Monday, August 06, 2007

The Bottle Wrestling Mystery

Since the important matter of corkscrews has come up again (see Comments under Your Xmas Problem Solved), I must mention another of the small mysteries of modern life. Why is it that, in establishments whose business involves the opening of wine bottles on a wellnigh industrial scale - pubs, bars, restaurants - nothing but the flimsiest, cheapest, most basic 'waiter's friend' is ever employed? Sometimes it's a corkscrew even more basic than that. The result is that the opening of a bottle of wine is more like an unequal wrestling match than the smooth and simple operation it should be. I have often been in restaurants where waitresses have simply had to give up and hand the bottle over to someone with more developed arm muscles. In the age of the plastic stopper - an abomination in every way, and far harder to extract than a cork - this is becoming more and more problematic. And it is entirely unnecessary - there are devices available for very little money that open the most intransigent bottle with minimal effort - this kind of thing. Why are these not more widely used? Is it something to do with the English preference to make a Big Thing - even a wrestling match - out of anything to do with wine?

9 comments:

  1. I don't like the sound of this 'waiter's friend'.

    ReplyDelete
  2. With the money they charge to cork the blasted thing, you should expect, nay, demand a hell of a lot more than a few drops of sweat and the offered hope of skinned knuckles. At least four, oohing and ahhing in the background. As you'll likely payed less at the birth of children.

    ReplyDelete
  3. Try the Sommelier's Mate, mate - simple physics, the right measure between fulcrum, pivot and lever. No more bent double like a knackered fairy, puce of countenance. grace and decorum ensured.

    ReplyDelete
  4. ...of course, real men just smash the neck over the bar.

    ReplyDelete
  5. There's an elegant French device that some swear by - just two thin, flat, slightly curved prongs, with sharp ends. You work one in beside the cork, the other into the cork - and out, in theory, it comes.
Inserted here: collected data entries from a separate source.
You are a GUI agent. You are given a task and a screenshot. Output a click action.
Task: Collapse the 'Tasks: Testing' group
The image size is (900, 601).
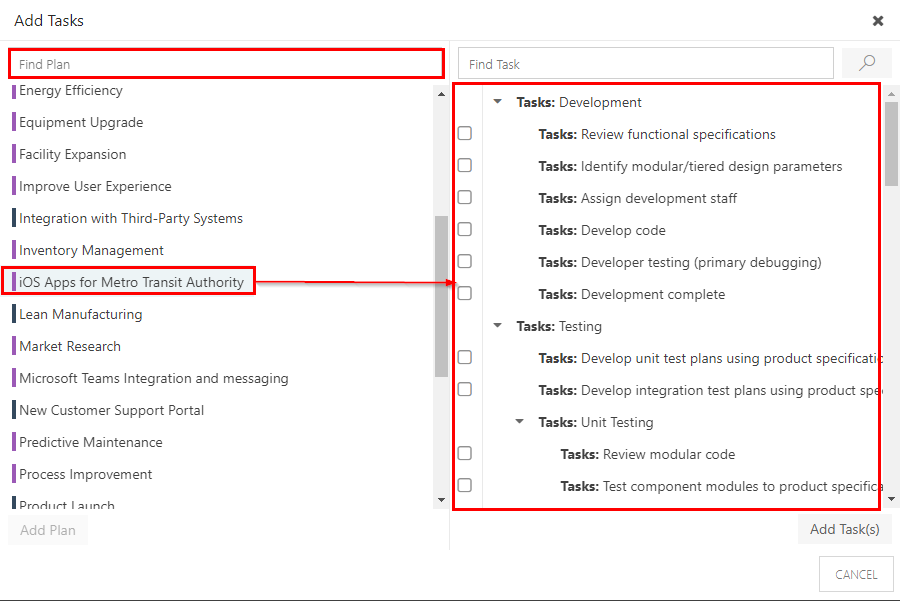(497, 325)
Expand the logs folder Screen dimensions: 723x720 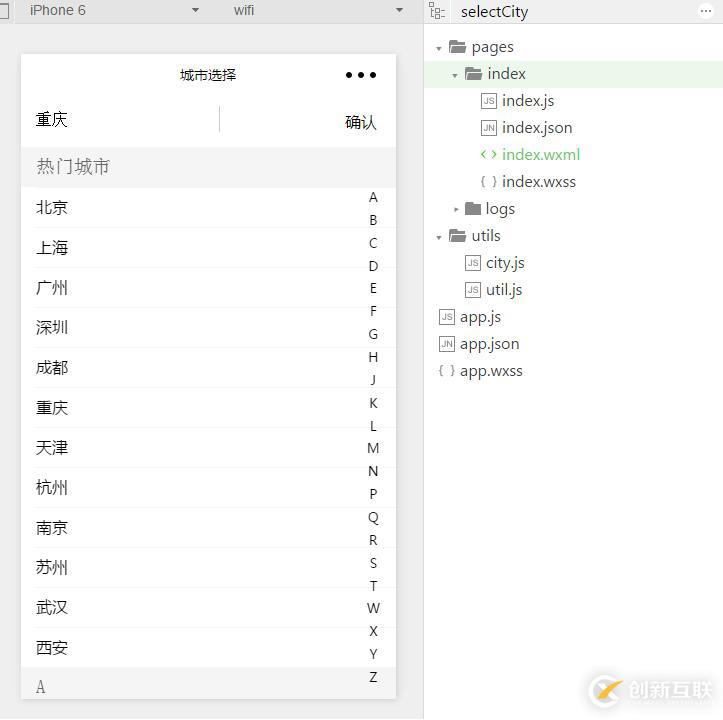pos(456,209)
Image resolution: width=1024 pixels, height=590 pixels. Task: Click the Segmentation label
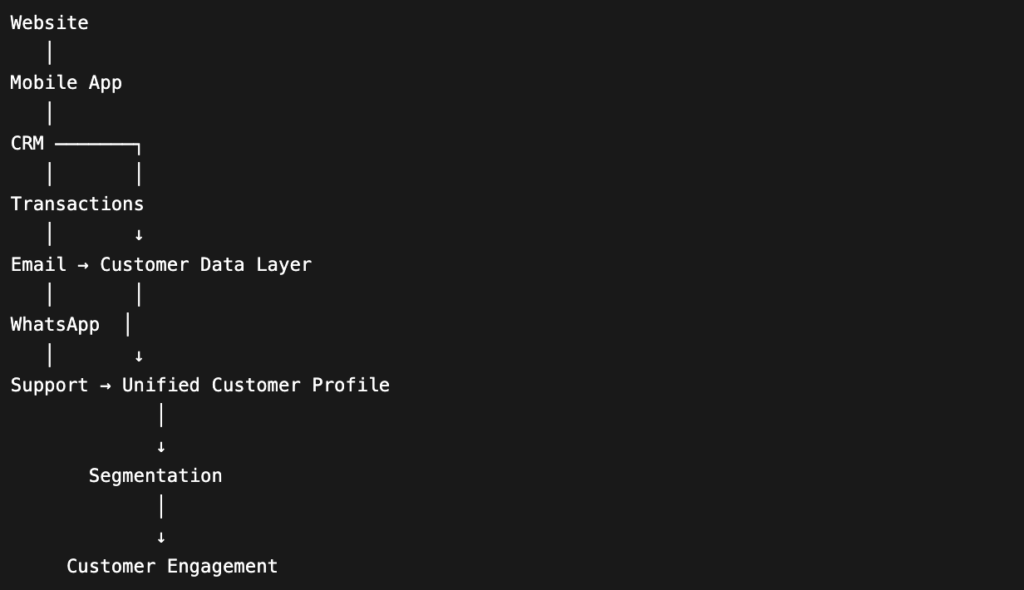[x=155, y=476]
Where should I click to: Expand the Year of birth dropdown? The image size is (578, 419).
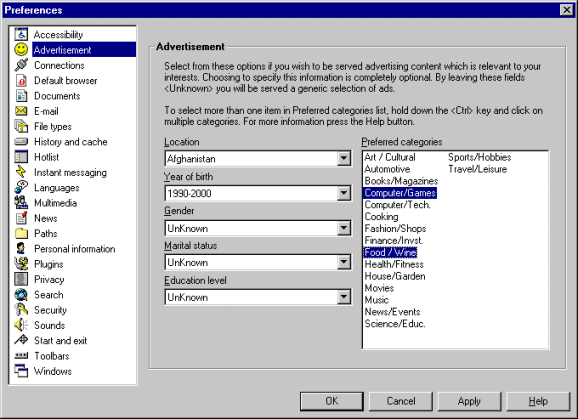coord(344,193)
It's all in the wrist action (hem hem). I was given one once. It broke the first time I tried it.

    ReplyDelete
  6. you've reminded me of all those devices designed to reseal an opened bottle so the contents can be drunk on another occasion - why in god's name would you want to do that?! of course, we have screw caps now so they've killed two birds with one stone.

    ReplyDelete
  7. I once killed two birds with one stone. I was aiming at my cat - and missed!

    ReplyDelete
  8. I almost killed a bird with eighteen stone. I was aiming for Stairway to Heaven - and slipped.

    ReplyDelete
  9. Could it be that everytime the owner makes a nice opener available for his staff, it disappears?